What if it had been Madge? Would you have stood by then? While I stand by, weak and powerless?
Every year, I have watched to children be shipped off to that dreadful place, and none of them come back.
Every year, I see Haymitch, drunk on that stage, and I hate him for not being able to save her.
Every year, my headaches get worse.
I can't deal with the pain anymore.
I can't watch two more children die.
I can't watch you standby, anymore, my love.
"Madge, Madge, stop, stop, she's gone-" Madge buries her head in my shoulder and sobs.
I turn and see Peeta and Mayor Undersee. The Mayor is clutching at Peeta, making terribly painful sounds. Peeta is just whispering words into his ear, and my heart fills with affection for him. That he can be in so much pain, and yet help others cope with theirs, astounds me.
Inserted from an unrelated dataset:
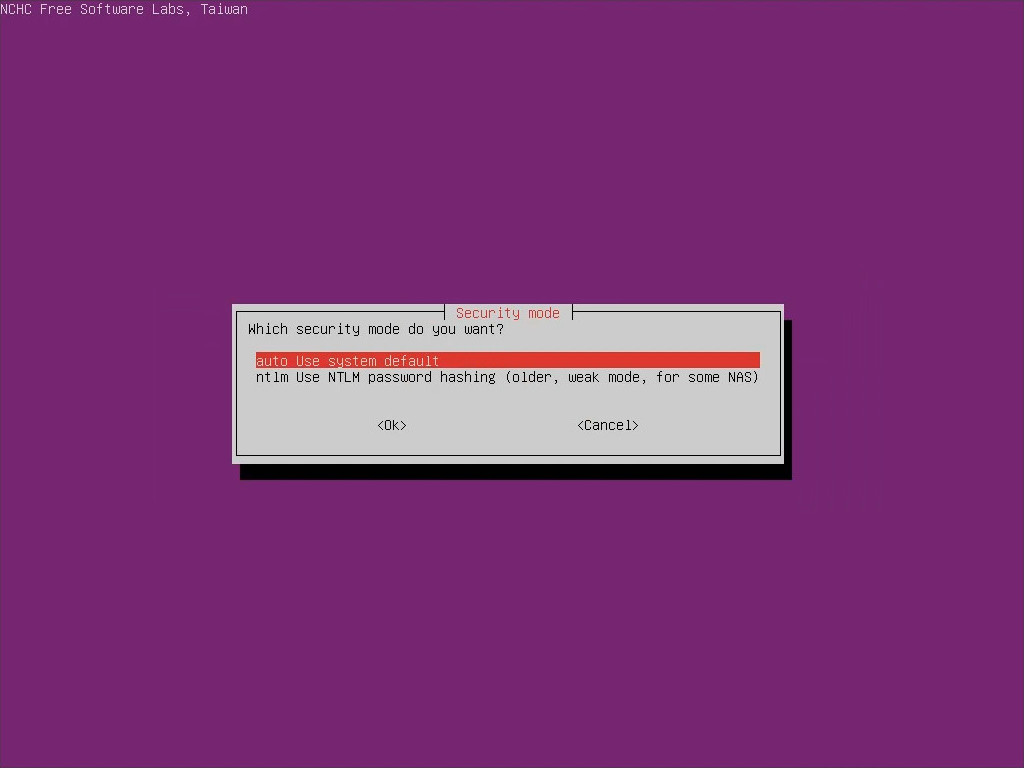
Task: Click the "Which security mode do you want?" prompt
Action: point(376,329)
The Mayor begins to shout, "It's your fault!" again and again.
Madge, I'm sorry. I'm sorry I left you. But not for today. I'm sorry I left you to go to my room all those years ago, when you really needed a mother. I'm sorry I was always in here, instead of watching you grow up. But today, I'm leaving.
You look like her, Madge. You always have.
My head hurts, my head hurts, and I'm tired. I can't fight this anymore. I've lost my battle.
My only hope is that you two win yours.
Remember who the enemy is.
She used to always say that. Her and Haymitch. I thought it was a joke, at first. It wasn't. I understand that now.
Maysilee is waiting for me. It's not just a dream today.
I love you for always. Goodbye.
I hold Madge for the rest of the night as she cries into my shoulder. We end up falling asleep on her mother's bedroom floor, our tears blended together and dried on our cheeks, her head on my chest, and my arms wrapped around her protectively. As we're drifting away, I realize that she's stronger than I give her credit for. And maybe her soul is just as tattered and weathered as mine.